* [EXERCISE 1]:
In the article on school reopening, list every problem Walensky says unsafe school ventilation creates or worsens.
* [EXERCISE 2]:
Reproduce the part of the article on school reopening between "As for Walensky?" and "this current discussion.", inclusive.

CDC director Rochelle Walensky sat down for a 10-minute interview with CNN’s Jake Tapper that is well worth your time. In case you do not have time, we can sum things up for you quite nicely. Tapper believes that the children need to be back in school immediately. He views the current situation as a major crisis that needs to be addressed.
As for Walensky? She is not on board with this idea. The teachers’ unions have control of the Biden White House and they are not going to be letting to go anytime soon. Wait until you see what she had to say about this current discussion.
“One of the things that’s really been emphasized in the school reopening is how unsafe some of our school ventilations are,” Walensky said on “Fox News Sunday.”
In addition to worsening the risk of coronavirus, she said, “that’s a problem for other respiratory viruses, for children with asthma, for exposure to mold … there’s a lot of work we need to do in order to get our schools to a safer environment.”
Apparently, we now have to keep the children at home because they are going to be exposed to mold. This does not make any sense. If the schools were filled with mold before, shouldn’t this have been taken care of long before now?
School systems all over the country need to be on high alert because there are a number of class-action lawsuits that could be filed during the weeks to come.
Walensky also seems to agree with Tapper about the mental and psychological toll that the pandemic has taken on children that are not able to go to school. Of course, there is nothing to be done about this issue. All Walensky can do in this situation is nod along with Tapper and hope for the best.
This describes the far left’s mentality about the pandemic in general.
We cannot resume our normal lives until we reach some level of safety that they are unable to even define. It’s all so vague and that’s why people are getting frustrated.
The @politicalmath Twitter account shared an image that puts the conversation into perspective, though. They provided an image that jibes with the CDC’s objectives of having low transmissions before reopening.

* [INPUT DATA]:
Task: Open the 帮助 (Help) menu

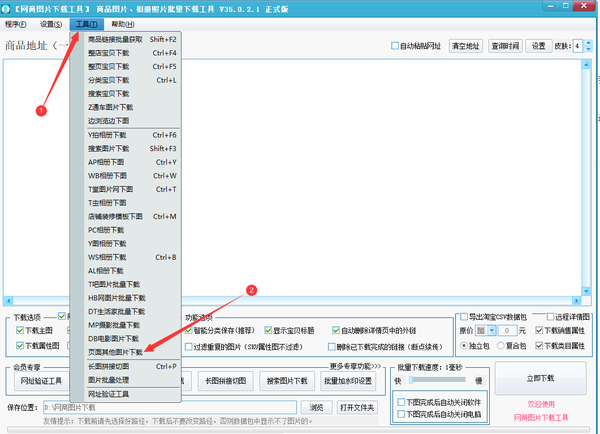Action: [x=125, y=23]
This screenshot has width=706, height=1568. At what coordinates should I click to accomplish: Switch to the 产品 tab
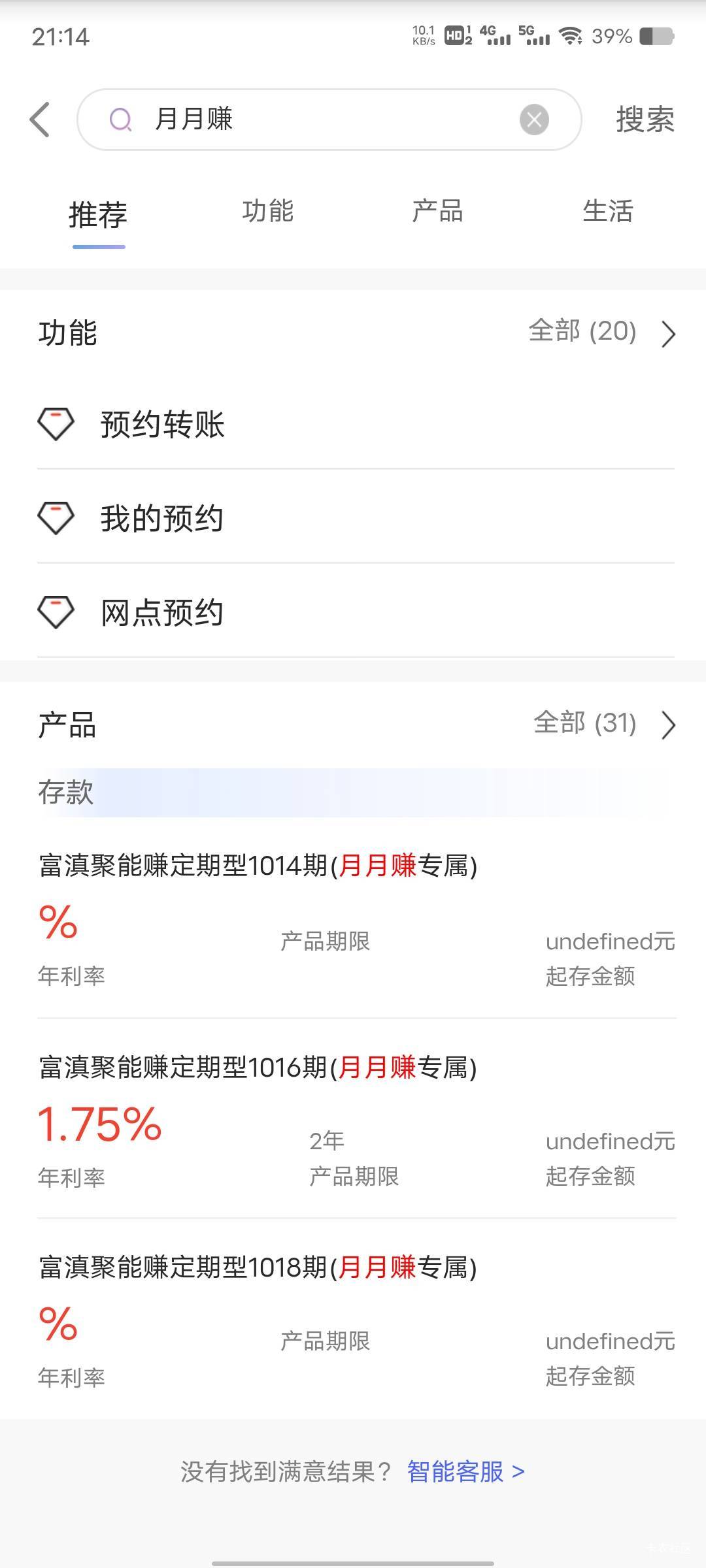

* [TASK OUTPUT 1]:
- The risk of coronavirus
- Other respiratory viruses
- Children with asthma
- Exposure to mold

* [TASK OUTPUT 2]:
As for Walensky? She is not on board with this idea. The teachers’ unions have control of the Biden White House and they are not going to be letting to go anytime soon. Wait until you see what she had to say about this current discussion.